Diagnosis of systemic lupus erythematosus by presence of Hargraves cells in eosinophilic pleural effusion

Rationale: Eosinophilic pleural effusion in elderly patients is most commonly due to malignancies and infections. Patient concerns: In rare cases, pleural eosinophilia is associated with connective tissue disease. Diagnoses: Presence of Hargraves cells, also called lupus erythematosus (LE) cells (polynuclear cells that have engulfed denatured nuclear material), was a key point of American College of Rheumatology (ACR) classification criteria for systemic lupus erythematosus (SLE) until 1997. Now replaced by serology for autoantibodies, LE cells characterization remains useful in guiding the diagnostic strategy towards autoimmune diseases.

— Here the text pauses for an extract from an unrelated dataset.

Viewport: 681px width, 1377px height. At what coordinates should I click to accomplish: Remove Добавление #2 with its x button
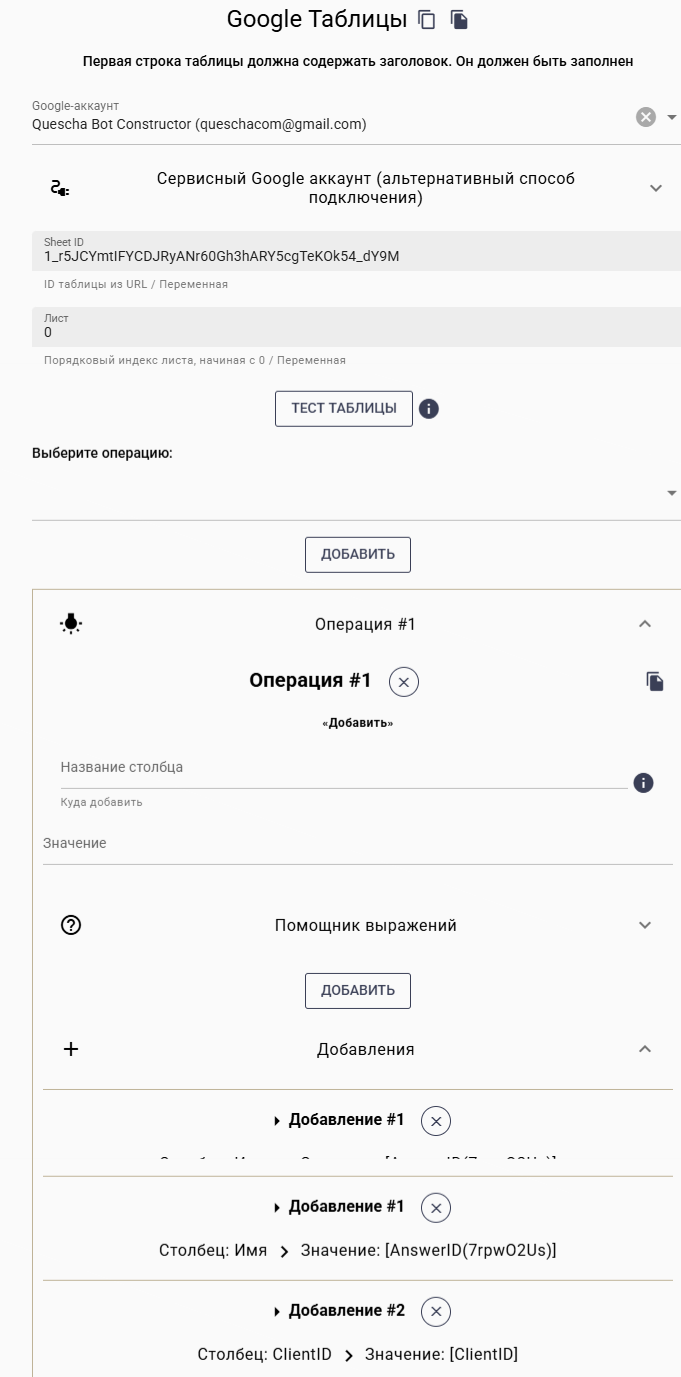coord(434,1311)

Interventions: An 82-year-old woman complained about anorexia, weight loss, fatigue, and mild night fever. Clinical examination disclosed a left pleural effusion without parenchymal lesion on high contrast thoraco-abdomino-pelvic computed tomography scan. A thoracocentesis revealed an exudate with eosinophilia. Direct cytological examination showed LE cells. SLE was rapidly considered. Antinuclear antibodies were subsequently found in the serum and in the pleural effusion. Anti-nucleosome antibodies were also present without antiphospholipid antibodies. Her condition rapidly improved after initiation of prednisone and hydroxychloroquine. Outcomes: Six months later, the patient had no particular complain, clinical examination was strictly normal biological parameter were in normal range. Lessons: The assessment of an eosinophilic pleural effusion allowed to find LE cells, which rapidly suggested the diagnosis of SLE, and early initiation of appropriate treatment. LE cells are no longer a criterion for the diagnosis of SLE, but their presence in serosa is most helpful in guiding the diagnostic strategy, and specifically in atypical forms often seen in older patients.